BOOM!

A window crashed open in a splintering of glass and snapping wood. The tiny frames that held those thick panes between them was barely anything under the sufferage of the huge hoof that slammed against. Shards of glass splurged over the table under the window like rain; light caught in the fragmented faces glinting rainbows in a else sorrowful world. Outside, a raging roar of anger could be heard, and the hoof was slowly lowered. It was quickly replaced by the horned head of a big-bosomed faun-lady, clambering through with a fox under one arm and a struggling small boy under the other.

Confidently, she stood on the table as the previous participants scrambled back, hoping their drinks had not been contaiminated by her or the glass.

"Behold!" she held the tiny boy aloft with a hand. As she did it became clear that she held not a boy, but rather a very small halfling. An adult, but nevertheless aboslutely tiny. "This creature has never drunken before."

And she gently placed him down, giving the room a great beam. Some of the people were silent - those closest who stared with wide eyes, whilst about three quarters had never even heard the window shatter because they were already so loud. The small halfling man shook himself as he tried to realise, and come to terms with, exactly what had just happened. Still, the faun kept beaming at her stunned crowd, before he spoke up.

"Geez, Philomel," he said in a thick, farmer accent, "Yeh didn' have teh go and do tha'."

"You have not ever drunken," Philomel shrugged, now looking to her other arm, where the fox beneath it was just blinking large golden eyes. She reached over and scratched behind his ears. "That must be fixed."

The halfling rolled his eyes as he slid off the table, carefully avoiding the glass. "Oh, hire an expensive one they said.

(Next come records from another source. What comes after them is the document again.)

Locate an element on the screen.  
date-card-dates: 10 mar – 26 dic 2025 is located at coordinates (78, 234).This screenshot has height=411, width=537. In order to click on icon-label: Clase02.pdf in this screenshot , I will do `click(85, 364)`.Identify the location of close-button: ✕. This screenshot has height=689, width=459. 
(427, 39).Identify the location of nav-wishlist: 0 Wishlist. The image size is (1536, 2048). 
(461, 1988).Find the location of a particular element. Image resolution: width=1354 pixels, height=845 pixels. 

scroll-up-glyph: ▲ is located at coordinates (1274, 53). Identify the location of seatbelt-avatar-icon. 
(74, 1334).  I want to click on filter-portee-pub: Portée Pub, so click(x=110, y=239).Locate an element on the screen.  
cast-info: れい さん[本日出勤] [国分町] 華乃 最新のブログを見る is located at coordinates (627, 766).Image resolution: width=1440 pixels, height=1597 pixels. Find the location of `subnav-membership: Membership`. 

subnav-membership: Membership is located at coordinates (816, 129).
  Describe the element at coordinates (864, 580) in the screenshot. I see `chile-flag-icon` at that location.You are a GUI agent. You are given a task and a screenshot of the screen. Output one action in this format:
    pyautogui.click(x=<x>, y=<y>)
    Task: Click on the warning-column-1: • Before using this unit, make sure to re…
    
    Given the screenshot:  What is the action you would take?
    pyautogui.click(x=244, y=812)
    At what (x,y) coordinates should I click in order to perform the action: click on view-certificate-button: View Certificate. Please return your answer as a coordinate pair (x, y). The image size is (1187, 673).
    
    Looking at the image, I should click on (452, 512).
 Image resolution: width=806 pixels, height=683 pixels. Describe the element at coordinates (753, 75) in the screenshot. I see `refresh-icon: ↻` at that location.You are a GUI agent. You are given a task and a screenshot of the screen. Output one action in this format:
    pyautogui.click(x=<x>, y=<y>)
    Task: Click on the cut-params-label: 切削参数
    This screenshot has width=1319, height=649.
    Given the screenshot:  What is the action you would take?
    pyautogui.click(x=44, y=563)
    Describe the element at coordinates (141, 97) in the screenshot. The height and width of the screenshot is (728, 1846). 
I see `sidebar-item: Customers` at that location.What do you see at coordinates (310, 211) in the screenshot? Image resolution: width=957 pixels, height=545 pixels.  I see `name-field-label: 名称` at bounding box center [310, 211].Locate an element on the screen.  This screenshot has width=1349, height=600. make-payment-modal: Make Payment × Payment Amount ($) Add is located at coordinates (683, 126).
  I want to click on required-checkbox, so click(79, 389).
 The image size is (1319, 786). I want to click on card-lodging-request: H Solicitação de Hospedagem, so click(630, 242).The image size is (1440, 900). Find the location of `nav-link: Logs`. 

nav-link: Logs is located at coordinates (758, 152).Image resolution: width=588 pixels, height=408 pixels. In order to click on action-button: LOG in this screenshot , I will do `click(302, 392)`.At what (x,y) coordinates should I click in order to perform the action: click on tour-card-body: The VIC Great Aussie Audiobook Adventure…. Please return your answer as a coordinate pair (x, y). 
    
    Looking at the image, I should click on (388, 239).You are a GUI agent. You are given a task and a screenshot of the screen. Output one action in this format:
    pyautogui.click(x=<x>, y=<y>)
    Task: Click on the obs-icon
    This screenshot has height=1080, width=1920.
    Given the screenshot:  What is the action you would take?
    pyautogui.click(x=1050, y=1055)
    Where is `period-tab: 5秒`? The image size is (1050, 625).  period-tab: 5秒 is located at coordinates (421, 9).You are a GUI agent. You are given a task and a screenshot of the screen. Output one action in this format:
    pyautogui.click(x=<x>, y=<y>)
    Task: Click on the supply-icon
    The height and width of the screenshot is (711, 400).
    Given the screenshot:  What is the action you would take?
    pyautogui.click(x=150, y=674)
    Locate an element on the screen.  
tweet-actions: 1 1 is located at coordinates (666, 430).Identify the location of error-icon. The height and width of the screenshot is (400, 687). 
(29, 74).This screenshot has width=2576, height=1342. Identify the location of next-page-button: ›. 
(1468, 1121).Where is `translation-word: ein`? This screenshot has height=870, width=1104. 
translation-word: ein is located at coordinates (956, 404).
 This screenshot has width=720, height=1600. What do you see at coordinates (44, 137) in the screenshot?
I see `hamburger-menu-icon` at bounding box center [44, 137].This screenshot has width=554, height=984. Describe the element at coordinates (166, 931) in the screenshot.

Experience they said."

"Hey, I told you I was on holiday, Emsmoor," the faun growled, her brow suddenly coming low over her eyes, "yet you insisted-"

"Bah," he dismissed her.

Philomel pouted slightly before looking back at the people around her. They were thoroughly pissed, most of them, and the ones with beer-stained beards and wet blouses, or with shimmers of glass in their hair had good reason. Pausing, she bit her lip, before starting off the table, shifting the fox around to her corseted chest. "Sorry," she whispered.